*Work to complete*
Any pictures should be dropped; everything else in the records is to be returned exactly.

*Task inputs*
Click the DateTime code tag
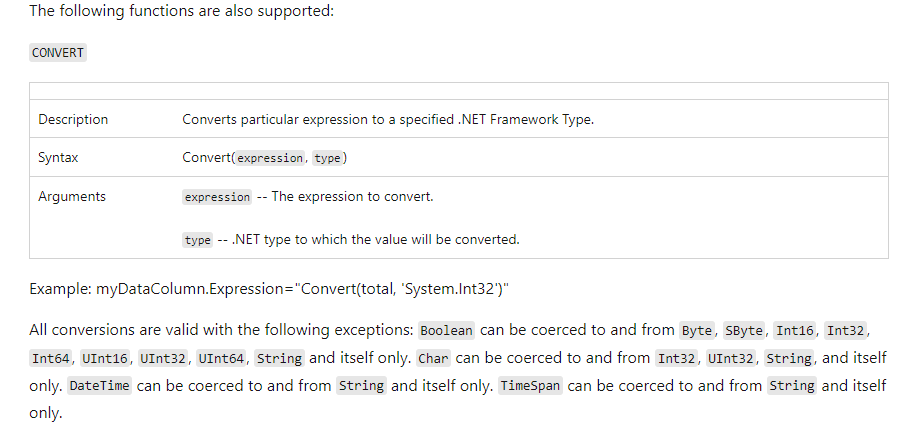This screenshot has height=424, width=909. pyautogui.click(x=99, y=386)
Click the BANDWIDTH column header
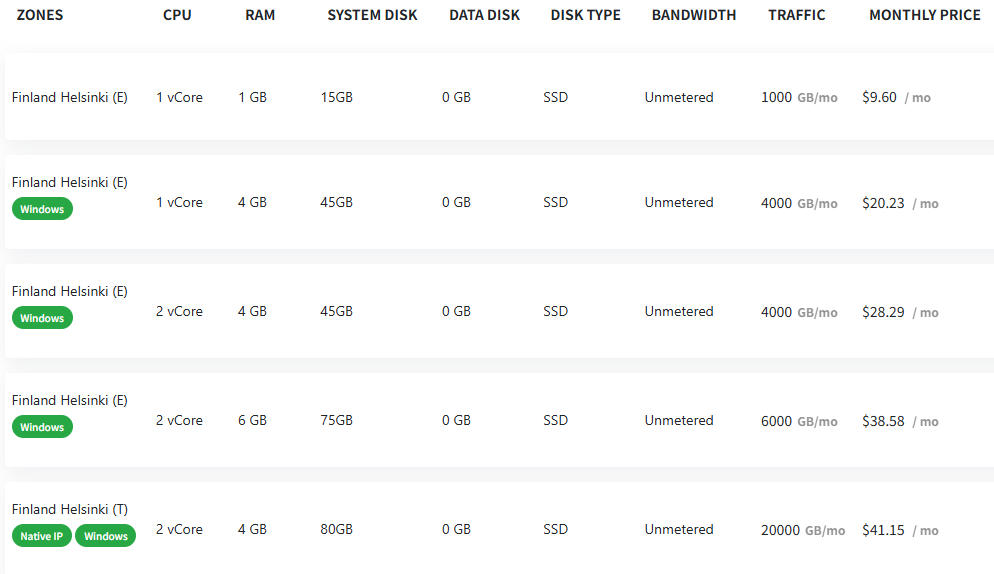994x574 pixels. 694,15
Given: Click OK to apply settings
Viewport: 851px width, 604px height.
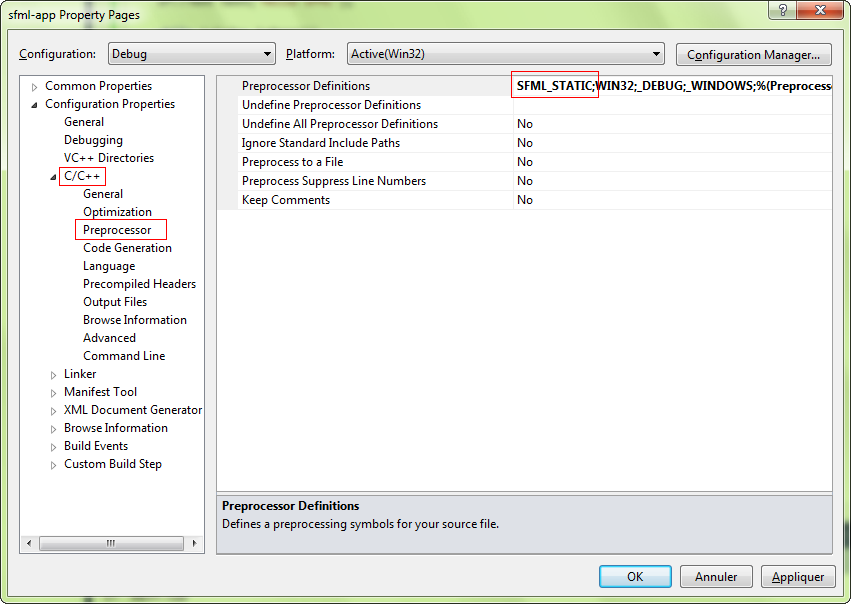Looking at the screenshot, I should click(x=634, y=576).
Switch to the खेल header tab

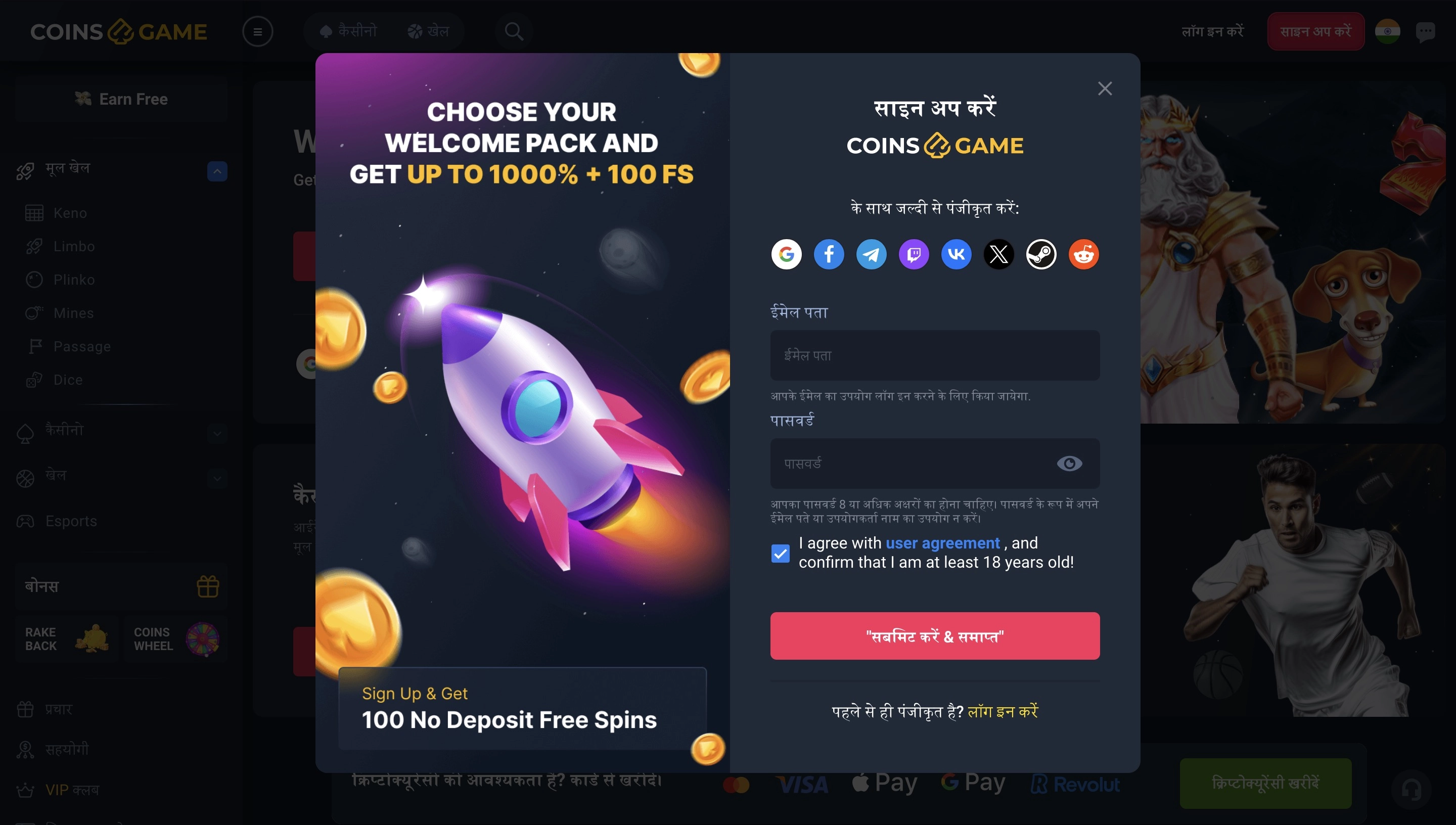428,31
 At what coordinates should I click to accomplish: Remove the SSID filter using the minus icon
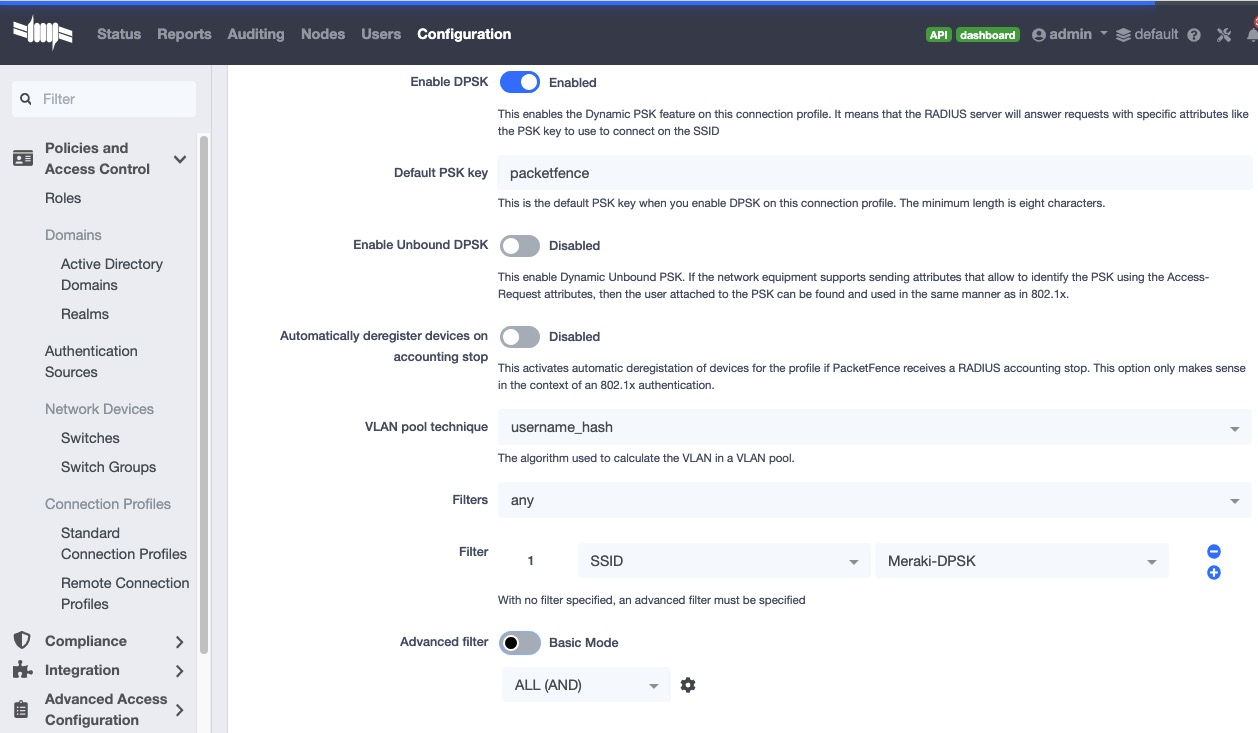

*Completed exercise*
Click the DateTime code tag
This screenshot has height=424, width=909. pyautogui.click(x=99, y=386)
Click the BANDWIDTH column header
994x574 pixels. 694,15
Given: Click OK to apply settings
Viewport: 851px width, 604px height.
Looking at the screenshot, I should click(x=634, y=576).
Switch to the खेल header tab

428,31
 At what coordinates should I click to accomplish: Remove the SSID filter using the minus icon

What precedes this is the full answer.